Continue the forum post about a marriage falling apart, starting right after its last sentence.

• **Document section**:
──────────

# Well she did it



## captainron (Feb 19, 2010)

Little back ground, married for 7 years dated for 3 years,She is 32 her first husband passed away early, I'm 40 married before for 4 years, two boys 5 and 14( stepson). Last two years something has been up, we have been walking on glass with each other, come to find out we have no comunacation skills at all. We never have never had a fight in the last 6 1/2 years.neither one of us wanted to upset each other so we both keep it in which I no is bad, so that was are biggest problem and she says I have a pouting problem, as in if she wants to go somewhere and I don't, I go but I'm not a happy person there, my sister says I have done that since I was little but I'm ready to try to fix my problems but she says that she has mentaly left the marriage and is done. We started to go to counceling and I thought it was to work on the marriage but after going to 7 sessions and two seperate counclers she says she only went to prove to me that she is done. She has been moved out to her moms for two weeks, she is letting the kids live with me every other week.
So tonite I called her and asked her were are relationship is and she said that she made it pretty clear that she is done and I should except her feelings but I can't just give up in 8 weeks time I told her, she said " I guess I'll just get a boyfriend to prove it to you" I'm shocked at all of this, I no it doesn't matter but we have everything house, toys, good jobs, new cars just got back from Hawaii 4 months ago. I just don't understand how when times get tough that instead of working on the marriage she thinks it's easyer to just quit. Should I just cut my loss and give in? I'm starting to get pissed but I still have love for her.

──────────

• **Source data**:
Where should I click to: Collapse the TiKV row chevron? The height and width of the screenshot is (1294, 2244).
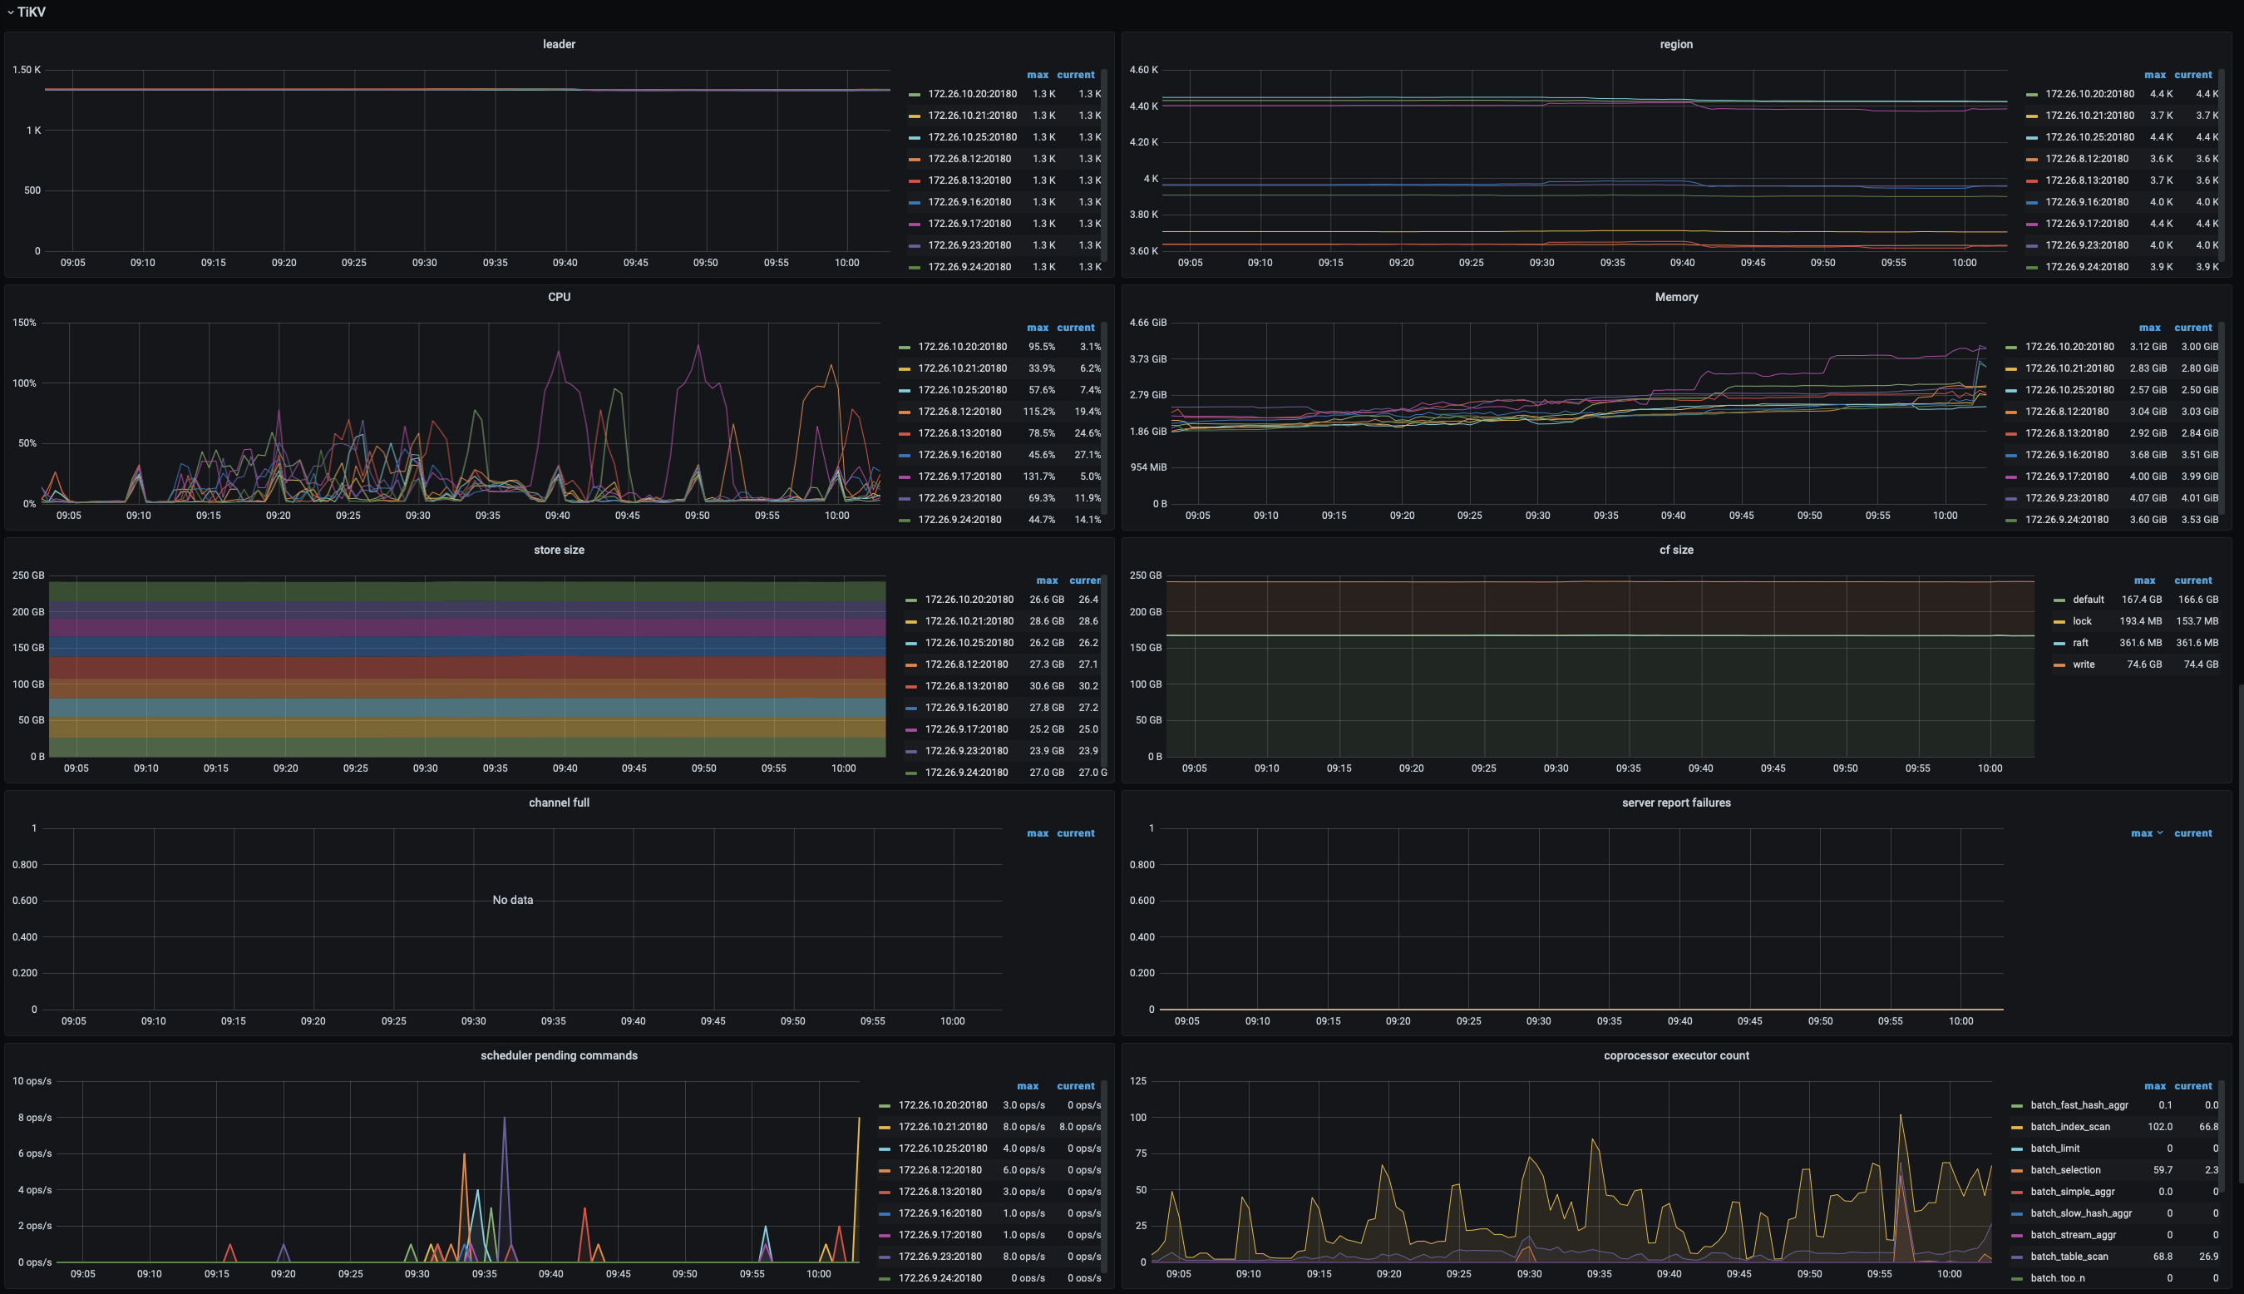click(x=10, y=12)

──────────

• **The answer**:
_Posted via Mobile Device_


----------



## LVS (Apr 5, 2010)

Keeping things bottled up without speaking your mind eating you from inside always unsolved issues accumulate with time and at certain point you blew up not knowing the original reason but you will feel tired not handling anymore stress and getting away by avoiding everything causing it even if it is the love of your life and this is what i think it happened to your wife
keep running after her will push her more away
My advice, give her the space she needs, you can't do anything for her right now and you can't change her but you can change yourself. Use your time and energy to help yourself; do good things to yourself, talk to your friends, enjoy your time, be happy get out of your house and do fun things increase your happiness do it for yourself not for her and don't let her bring you down she needs to do the same but you can't help her she needs to help herself by wanting that
Hopefully things will work with both of you


----------



## OneMarriedGuy (Apr 5, 2010)

Le vieux sage said:


> Keeping things bottled up without speaking your mind eating you from inside always unsolved issues accumulate with time and at certain point you blew up not knowing the original reason but you will feel tired not handling anymore stress and getting away by avoiding everything causing it even if it is the love of your life and this is what i think it happened to your wife
> keep running after her will push her more away
> My advice, give her the space she needs, you can't do anything for her right now and you can't change her but you can change yourself. Use your time and energy to help yourself; do good things to yourself, talk to your friends, enjoy your time, be happy get out of your house and do fun things increase your happiness do it for yourself not for her and don't let her bring you down she needs to do the same but you can't help her she needs to help herself by wanting that
> Hopefully things will work with both of you


I totally agree here. Work on making you be the "you" that you like. If you want to do realtionship building things do them on your own. Maybe read 5 love languages or something to help you see where communication could be improved in the future with whomever you come in contact with.

Best Wishes


----------



## captainron (Feb 19, 2010)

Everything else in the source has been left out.